Dohle emphasised efforts must be locally driven with best practices shared across PRH globally.
He wrote in a letter to staff: "We have actively implemented changes in all three areas over the last few years, and I believe that we are well positioned to achieve our goal across our local operations worldwide. As Bertelsmann’s most international company, we know that our carbon footprint varies in different countries and that’s why it’s necessary for our efforts to be locally driven, but like everything we do, we want to share our best practices and learnings globally. Along those lines, I also want to thank you for all you do personally each day to make our offices and facilities less wasteful and more sustainable. Your individual actions collectively have a significant impact."
In 2016, PRH announced its 2020 Social Responsibility Commitments "to help improve the company, communities, and planet", per its company values. It made two sustainability commitments then for 2020: firstly, to source 100% of the paper it uses worldwide from certified mills; and, secondly, to reduce its carbon emissions by 10%.
Dohle said of its progress: "By the end of last year, more than 98% of our paper was purchased from mills that meet one of two standards: the Sustainable Forestry Initiative (SFI) and the Forest Stewardship Council (FSC). We are fully on track to reach our goal of 100% by the end of this year.
"Our second goal was to reduce our carbon emissions by 10% – which we exceeded by making improvements to our company’s infrastructure and energy-saving capacity, putting us well on our way to further total reductions of 20% by 2025."
By 2022, PRH is aiming to have "fully transitioned to green energy", according to Dohle. "Already, many of our facilities and distribution centres are outfitted with energy-saving products and technologies in addition to sourcing renewable energy to supply their power," he said. "Our colleagues will also continue to work together to further improve our own operational processes and efficiencies and in partnership with our suppliers to reduce CO2 emissions across the supply chain."
In terms of what PRH UK specifically is doing to achieve climate neutrality, a spokesperson said it had considered sustainability at all stages in the development and fit-out of its new office (for example, all furniture is sourced from within the UK). It has switched energy supplier, so that it is on a renewable energy tariff at all UK sites and can use 100% green energy in its workspaces. Its UK warehouses also have a sustainability committee that meets on a fortnightly basis to drive change.

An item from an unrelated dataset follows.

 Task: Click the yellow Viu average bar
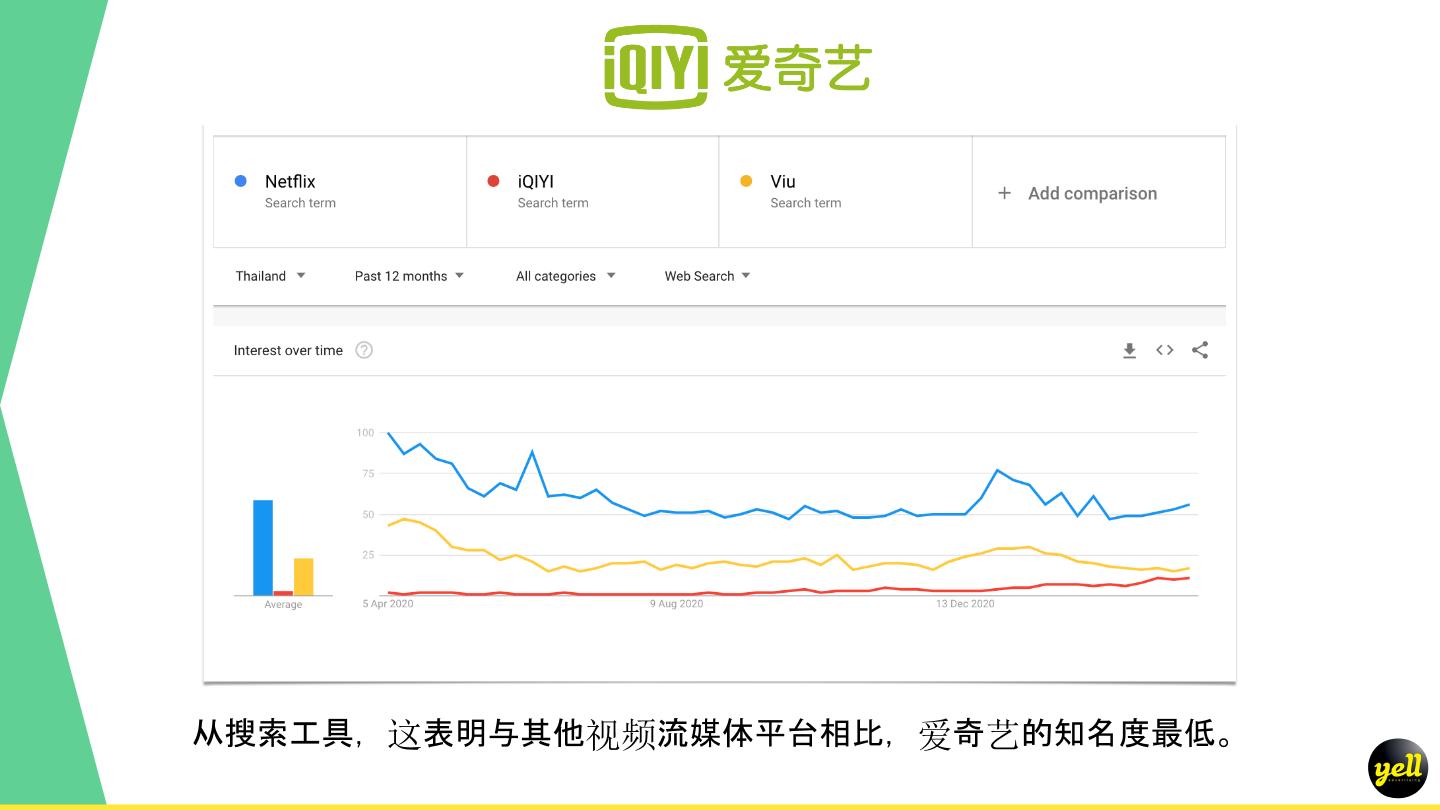[x=303, y=576]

Last year this committee achieved a 9% reduction in power consumption in its Frating warehouse, despite a growth in the size of the warehouse, as a result of moving to LED lights in much of the warehouse, light sensors and car park timer switches. It cut single plastic use in PRH UK's warehouses by almost 50%, too – the equivalent of 37.6 tonnes – by reducing "a significant amount" of the plastic used to transport books from suppliers and to customers.
Concluding his letter to staff Dohle said: "It is more important than ever to take active, science-based steps to protect our environment for the next generation of readers, and for this one."